Better Uptime is an incident monitoring platform that notifies the right person on your team when your site goes down. With Better Uptime you can collaborate on solving incidents fast, schedule on-call duties and get helpful alerts every time anything is going wrong - all this in a very intuitive and easy way. With this tool, you can really get control of the situation in stressful times. The free plan comes with 3-minutes checks and 10 monitors, which is great for small businesses.

Feedback collecting & feature requests: Upfeed

Awareness is the key to success so it’s important to take data-driven decisions when running your business, especially when launching a new product.

It is indispensable to have a tool that helps to collect user feedback, and Upfeed seemed a pretty good decision. It’s easy to use and takes just a few minutes to set everything up.

Customer knowledge base: Eniston

I only needed some basic features for our customer knowledge base: a custom domain, a basic articles editor and a built-in search. My first choice fell on HelpSite which is very straightforward and supports binding custom domains even with the free plan. Though they are great, their user interface is outdated and not aesthetically pleasing.

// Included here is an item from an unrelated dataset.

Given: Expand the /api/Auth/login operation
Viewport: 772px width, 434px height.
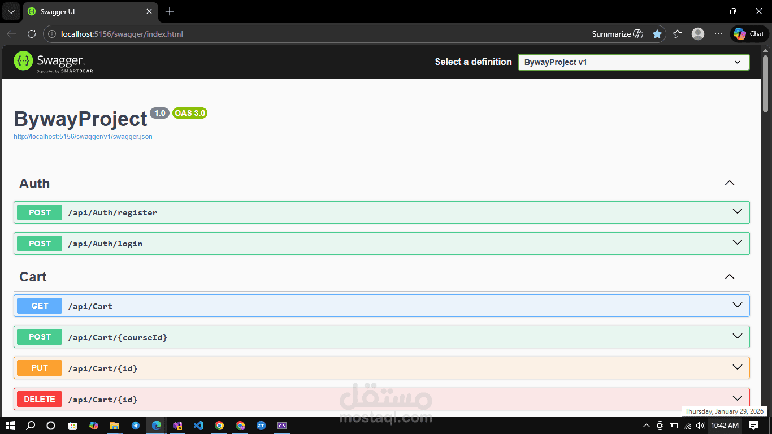Looking at the screenshot, I should click(736, 243).
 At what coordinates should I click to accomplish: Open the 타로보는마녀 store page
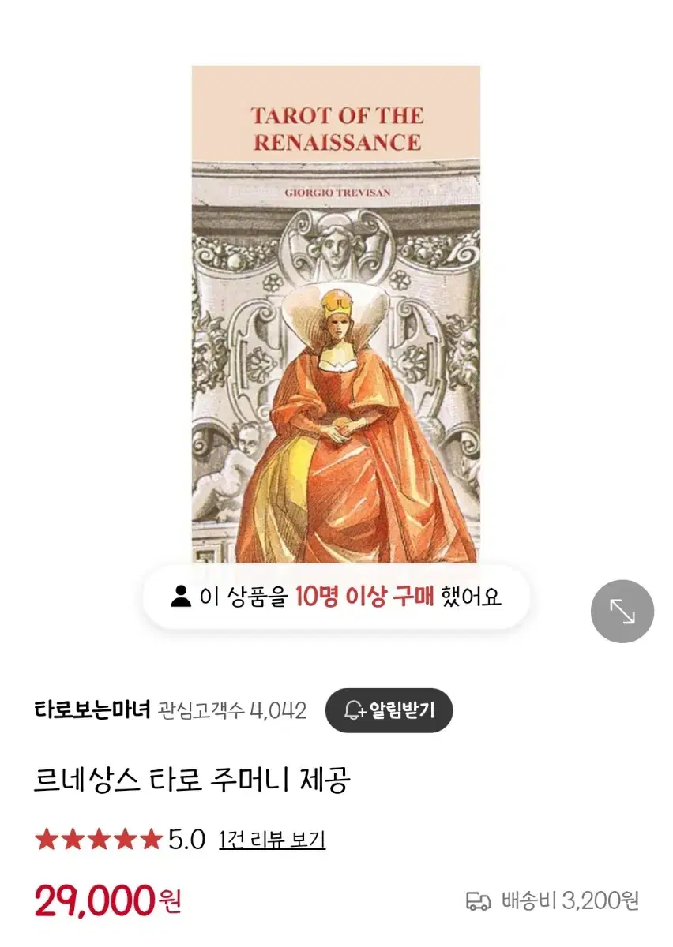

So I kept searching and discovered a better solution - Eniston. It has some helpful features like article opening stats, a possibility for users to submit written feedback for articles, and team management.

Payments: Stripe

Stripe is an essential payments solution so my choice seemed evident when it came to picking up a tool for our subscription plans. The transaction fees may seem a bit high (2,9%+30¢ per successful card charge) but it’s definitely worth paying.

Notes & internal documentation: Notion

All the company notes, internal documentation, development and marketing ideas, brainstorm notes etc. are consolidated on this platform.

Automation Platform: Albato

We use Albato to schedule some background processes, database clean-ups and other recurrent scripts. This automation platform is an alternative to Make and Zapier with a generous free plan. Albato is relatively new on the market and has less integrations than other big platforms but it’s developing fast and integrates all major apps and platforms.

SEO & Website Performance: Ahrefs

I check it once a week to make sure there are no dead links and broken images, heavy pages etc. Just recently Ahrefs helped us find all the broken links from Google cache: some of our blog articles had been written in Google Docs and then copy-pasted to the blog which led to the fact that some of the images in those articles disappeared after we’d deleted the corresponding Google Docs. So Ahref did a great job in helping us quickly find all the related pages with broken images.

DNS: Cloudflare

From day one we have used Cloudflare to manage DNS records. It protects against DDoS attacks and allows writing the JS code to create flexible redirection rules.

Articles: WriterZen

We use WriterZen when we need to do a deep research on a specific topic in order to write an article about it and, before everything, prepare a detailed outline. It has a clean UI and is easy to navigate. It also has many video tutorials on how to write articles that your users (and Google) will love.

Keyword rank checker: Ranktracker

Once a month I log into Ranktracker to check Parsio’s ranking via this tool. It provides all the necessary features to keep track of how your pages and blog articles are being ranked. The UI and UX are very pleasant to work with, which is always a plus. Furthermore, Ranktracker can also send daily PDF rank reports if you need granular control over your website's ranking.

Beautiful screenshots: CleanShot

CleanShot is definitely one of my favorite Mac apps. The user experience is wonderful. You can record videos, create screenshots, annotate, highlight, create step-by-step guides and upload screenshots to the cloud, not to mention many other features. It's a one-time payment for a very reasonable price.

Images editing: compressor.io and remove.bg

I also use some online tools for quick image edits. Most often, I need to compress images for our blog and remove backgrounds to create illustrations.